Task ▸ What lines of the data below hold "from"? Show them.

(Stored items)
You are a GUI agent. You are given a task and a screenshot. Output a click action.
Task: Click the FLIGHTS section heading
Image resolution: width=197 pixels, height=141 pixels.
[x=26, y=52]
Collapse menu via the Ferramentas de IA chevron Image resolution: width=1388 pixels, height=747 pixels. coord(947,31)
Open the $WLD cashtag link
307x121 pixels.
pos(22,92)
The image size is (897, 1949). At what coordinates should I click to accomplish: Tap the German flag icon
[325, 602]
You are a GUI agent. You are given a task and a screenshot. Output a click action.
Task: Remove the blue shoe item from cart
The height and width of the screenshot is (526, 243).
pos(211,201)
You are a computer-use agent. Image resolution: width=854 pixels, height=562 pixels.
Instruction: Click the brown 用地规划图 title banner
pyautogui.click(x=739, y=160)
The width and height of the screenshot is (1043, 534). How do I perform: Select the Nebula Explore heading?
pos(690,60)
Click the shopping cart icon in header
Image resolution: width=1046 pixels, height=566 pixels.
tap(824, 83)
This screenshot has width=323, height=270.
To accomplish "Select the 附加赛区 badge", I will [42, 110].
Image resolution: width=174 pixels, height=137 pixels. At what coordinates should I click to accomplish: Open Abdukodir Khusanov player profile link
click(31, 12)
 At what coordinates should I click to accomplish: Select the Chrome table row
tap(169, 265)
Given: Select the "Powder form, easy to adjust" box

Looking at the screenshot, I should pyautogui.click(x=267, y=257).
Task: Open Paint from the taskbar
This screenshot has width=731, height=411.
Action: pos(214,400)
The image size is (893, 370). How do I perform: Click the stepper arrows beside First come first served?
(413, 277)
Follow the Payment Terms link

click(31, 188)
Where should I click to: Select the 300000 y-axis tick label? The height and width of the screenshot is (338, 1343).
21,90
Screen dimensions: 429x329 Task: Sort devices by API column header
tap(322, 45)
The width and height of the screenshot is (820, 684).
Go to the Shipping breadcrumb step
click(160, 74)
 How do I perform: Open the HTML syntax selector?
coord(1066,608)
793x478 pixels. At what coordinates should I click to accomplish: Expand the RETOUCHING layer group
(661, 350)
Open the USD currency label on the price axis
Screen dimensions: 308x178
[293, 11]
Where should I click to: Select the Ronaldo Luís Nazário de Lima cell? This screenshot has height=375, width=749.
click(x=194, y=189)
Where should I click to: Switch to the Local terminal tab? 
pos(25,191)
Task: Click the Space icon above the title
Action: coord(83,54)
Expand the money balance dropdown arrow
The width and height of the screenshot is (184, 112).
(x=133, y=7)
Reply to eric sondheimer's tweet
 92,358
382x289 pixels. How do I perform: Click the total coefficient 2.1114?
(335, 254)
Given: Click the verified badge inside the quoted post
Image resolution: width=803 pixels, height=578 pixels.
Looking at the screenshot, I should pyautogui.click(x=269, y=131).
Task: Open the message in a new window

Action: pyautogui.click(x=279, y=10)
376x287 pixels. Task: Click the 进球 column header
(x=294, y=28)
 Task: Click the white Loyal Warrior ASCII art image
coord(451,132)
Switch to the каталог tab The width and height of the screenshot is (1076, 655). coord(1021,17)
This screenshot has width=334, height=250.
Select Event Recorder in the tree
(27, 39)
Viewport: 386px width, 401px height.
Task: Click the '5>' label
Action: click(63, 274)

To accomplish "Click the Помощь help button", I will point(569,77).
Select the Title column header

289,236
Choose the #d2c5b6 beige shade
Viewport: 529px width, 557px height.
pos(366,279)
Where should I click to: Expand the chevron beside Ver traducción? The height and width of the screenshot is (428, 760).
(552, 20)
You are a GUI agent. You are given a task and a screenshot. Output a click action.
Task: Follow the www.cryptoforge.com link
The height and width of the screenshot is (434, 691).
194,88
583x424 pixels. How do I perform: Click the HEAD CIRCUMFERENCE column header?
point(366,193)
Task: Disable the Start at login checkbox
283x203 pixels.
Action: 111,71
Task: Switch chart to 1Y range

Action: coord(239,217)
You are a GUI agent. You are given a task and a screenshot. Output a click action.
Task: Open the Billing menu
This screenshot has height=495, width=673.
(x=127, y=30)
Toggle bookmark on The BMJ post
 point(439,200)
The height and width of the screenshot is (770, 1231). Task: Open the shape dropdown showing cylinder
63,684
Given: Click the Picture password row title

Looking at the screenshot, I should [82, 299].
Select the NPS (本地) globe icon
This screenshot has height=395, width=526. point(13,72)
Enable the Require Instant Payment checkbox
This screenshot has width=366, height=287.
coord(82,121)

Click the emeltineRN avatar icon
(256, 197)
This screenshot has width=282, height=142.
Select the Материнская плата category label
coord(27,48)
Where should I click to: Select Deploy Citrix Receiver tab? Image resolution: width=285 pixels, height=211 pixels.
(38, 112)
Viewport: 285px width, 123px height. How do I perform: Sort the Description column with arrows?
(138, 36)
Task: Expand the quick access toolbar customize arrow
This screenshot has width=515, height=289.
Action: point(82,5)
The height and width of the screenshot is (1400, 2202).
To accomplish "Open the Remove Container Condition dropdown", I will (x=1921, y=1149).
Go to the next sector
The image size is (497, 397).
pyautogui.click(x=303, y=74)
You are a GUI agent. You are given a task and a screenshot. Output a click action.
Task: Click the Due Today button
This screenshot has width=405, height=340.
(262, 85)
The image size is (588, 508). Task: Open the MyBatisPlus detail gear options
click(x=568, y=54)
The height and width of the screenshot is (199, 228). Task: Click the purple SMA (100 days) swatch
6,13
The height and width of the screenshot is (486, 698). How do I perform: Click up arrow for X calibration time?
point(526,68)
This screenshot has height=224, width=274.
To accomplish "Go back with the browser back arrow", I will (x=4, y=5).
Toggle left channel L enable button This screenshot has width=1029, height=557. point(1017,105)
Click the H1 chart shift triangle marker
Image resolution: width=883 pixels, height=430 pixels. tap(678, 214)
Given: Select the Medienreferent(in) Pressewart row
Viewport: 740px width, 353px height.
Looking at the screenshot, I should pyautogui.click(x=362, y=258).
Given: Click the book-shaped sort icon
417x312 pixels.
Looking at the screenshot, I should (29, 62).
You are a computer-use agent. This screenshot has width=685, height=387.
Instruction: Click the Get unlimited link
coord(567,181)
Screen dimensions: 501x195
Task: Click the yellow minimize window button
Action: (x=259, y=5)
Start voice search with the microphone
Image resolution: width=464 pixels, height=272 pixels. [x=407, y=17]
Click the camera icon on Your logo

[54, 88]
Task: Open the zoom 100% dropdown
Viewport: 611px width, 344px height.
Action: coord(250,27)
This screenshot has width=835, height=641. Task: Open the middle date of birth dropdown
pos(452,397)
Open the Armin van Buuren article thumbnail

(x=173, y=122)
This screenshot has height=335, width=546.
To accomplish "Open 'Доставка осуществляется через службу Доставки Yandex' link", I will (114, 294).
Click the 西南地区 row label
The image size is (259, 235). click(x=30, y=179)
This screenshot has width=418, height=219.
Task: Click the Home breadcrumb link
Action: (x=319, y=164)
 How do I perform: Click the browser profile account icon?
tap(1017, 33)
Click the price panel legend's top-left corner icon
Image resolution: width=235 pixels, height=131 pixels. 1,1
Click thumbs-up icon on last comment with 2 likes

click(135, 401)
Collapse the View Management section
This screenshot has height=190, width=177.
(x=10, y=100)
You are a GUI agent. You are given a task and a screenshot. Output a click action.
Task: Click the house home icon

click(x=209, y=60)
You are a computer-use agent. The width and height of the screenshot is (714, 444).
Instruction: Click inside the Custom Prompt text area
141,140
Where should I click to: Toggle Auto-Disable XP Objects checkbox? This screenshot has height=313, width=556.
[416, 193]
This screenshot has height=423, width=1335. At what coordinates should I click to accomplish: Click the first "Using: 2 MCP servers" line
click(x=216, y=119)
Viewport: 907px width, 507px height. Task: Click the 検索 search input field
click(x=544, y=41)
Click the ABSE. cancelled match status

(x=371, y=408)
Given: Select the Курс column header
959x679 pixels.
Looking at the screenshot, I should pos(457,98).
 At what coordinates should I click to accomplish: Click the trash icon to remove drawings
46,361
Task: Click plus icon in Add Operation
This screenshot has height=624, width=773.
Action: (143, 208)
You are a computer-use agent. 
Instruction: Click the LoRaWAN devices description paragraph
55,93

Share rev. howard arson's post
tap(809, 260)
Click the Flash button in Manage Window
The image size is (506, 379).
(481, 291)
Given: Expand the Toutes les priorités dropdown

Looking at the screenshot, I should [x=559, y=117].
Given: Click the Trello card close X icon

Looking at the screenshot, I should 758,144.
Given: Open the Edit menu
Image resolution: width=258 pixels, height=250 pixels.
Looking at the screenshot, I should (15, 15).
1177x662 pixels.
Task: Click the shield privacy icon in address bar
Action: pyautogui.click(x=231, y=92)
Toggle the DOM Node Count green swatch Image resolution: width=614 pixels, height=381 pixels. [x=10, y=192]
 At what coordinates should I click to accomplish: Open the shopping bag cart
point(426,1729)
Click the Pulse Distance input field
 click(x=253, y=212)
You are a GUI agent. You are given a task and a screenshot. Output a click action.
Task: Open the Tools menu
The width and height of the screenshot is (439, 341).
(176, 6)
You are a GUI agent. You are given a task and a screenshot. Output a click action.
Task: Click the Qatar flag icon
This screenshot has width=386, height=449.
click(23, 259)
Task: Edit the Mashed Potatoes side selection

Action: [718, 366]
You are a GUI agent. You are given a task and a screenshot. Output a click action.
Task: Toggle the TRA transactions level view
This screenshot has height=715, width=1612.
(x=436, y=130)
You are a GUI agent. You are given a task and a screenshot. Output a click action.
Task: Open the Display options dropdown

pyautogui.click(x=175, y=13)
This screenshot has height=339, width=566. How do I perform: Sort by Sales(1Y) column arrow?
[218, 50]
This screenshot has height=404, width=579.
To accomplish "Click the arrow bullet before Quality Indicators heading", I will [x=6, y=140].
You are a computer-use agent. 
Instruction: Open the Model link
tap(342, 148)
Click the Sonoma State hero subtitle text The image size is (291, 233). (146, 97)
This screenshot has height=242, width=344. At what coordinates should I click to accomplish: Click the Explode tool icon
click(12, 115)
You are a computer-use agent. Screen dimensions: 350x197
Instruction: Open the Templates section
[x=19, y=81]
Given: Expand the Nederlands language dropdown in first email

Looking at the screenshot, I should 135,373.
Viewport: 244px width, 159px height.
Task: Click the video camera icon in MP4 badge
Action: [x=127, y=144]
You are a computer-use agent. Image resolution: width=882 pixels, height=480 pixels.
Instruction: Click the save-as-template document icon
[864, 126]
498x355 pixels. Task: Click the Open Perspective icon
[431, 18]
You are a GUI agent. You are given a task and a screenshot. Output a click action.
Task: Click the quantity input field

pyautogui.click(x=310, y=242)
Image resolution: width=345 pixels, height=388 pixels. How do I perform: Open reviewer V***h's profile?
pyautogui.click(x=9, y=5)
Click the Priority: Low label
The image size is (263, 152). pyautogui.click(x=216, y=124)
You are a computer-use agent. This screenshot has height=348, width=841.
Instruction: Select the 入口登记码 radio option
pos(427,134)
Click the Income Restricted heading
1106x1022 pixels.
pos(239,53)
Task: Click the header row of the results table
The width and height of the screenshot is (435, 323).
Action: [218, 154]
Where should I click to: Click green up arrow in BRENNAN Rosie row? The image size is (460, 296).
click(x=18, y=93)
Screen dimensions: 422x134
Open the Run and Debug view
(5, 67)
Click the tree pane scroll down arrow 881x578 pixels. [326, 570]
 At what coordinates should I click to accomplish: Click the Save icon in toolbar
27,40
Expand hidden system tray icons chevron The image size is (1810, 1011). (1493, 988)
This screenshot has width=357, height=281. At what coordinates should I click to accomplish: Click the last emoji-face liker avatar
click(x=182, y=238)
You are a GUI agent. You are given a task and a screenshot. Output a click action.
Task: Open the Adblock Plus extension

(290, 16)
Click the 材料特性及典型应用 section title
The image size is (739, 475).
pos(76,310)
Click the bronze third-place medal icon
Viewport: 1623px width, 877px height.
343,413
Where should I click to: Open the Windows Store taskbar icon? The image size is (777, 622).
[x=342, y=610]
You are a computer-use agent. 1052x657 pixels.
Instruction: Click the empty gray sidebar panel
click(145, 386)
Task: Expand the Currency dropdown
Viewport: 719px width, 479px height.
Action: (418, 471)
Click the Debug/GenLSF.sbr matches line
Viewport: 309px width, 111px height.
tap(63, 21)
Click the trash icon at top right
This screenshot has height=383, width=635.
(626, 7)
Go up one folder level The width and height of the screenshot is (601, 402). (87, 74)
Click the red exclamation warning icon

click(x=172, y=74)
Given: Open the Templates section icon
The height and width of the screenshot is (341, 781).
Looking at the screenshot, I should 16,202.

Completed task ▸
Task: Remove the blue shoe item from cart
Task: Open Paint from the taskbar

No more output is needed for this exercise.